First: review your lease, especially the provisions regarding lease expiration. Do you have an option to renew? If so, there are usually specified terms defining that option and how long you have the right to exercise your renewal. Look at the terms outlining the condition of the space upon exiting. Some leases require that the space be returned to its original condition. The lease will also usually outline the regulations for physically moving from the space.
Next: get a game plan. Are you going to stay or go? Of course, many factors will play into this decision, but it’s important to have an idea of what you want to do. If you want to stay, first, make sure that you have the right to stay. Then, thinking about what terms you may want to renegotiate with your landlord for lease renewal. If you want to leave, the first thing to do is to engage a broker. Commercial buildings are not widely searchable online so it’s best to talk to a broker to find out what your options are.
Next: meet with your landlord. The sooner you can meet with your landlord, the better. Building a relationship and working together towards your lease expiration and move or your lease renewal is ideal.
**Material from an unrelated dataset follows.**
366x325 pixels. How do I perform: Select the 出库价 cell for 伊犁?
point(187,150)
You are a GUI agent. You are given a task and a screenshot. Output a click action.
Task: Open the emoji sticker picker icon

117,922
If you want to stay but need more space, talk to your landlord about expansion or first right of refusal options. Work the landlord (and your broker) on potential terms of a new lease, or renegotiating the terms of expiration, if necessary.
Of course, your real estate project manager can help with these decisions too. Site selection due diligence and reviewing the terms of a lease are all part of a project manager’s job. It is always best to have as much information as possible when heading into a legally binding agreement for your business.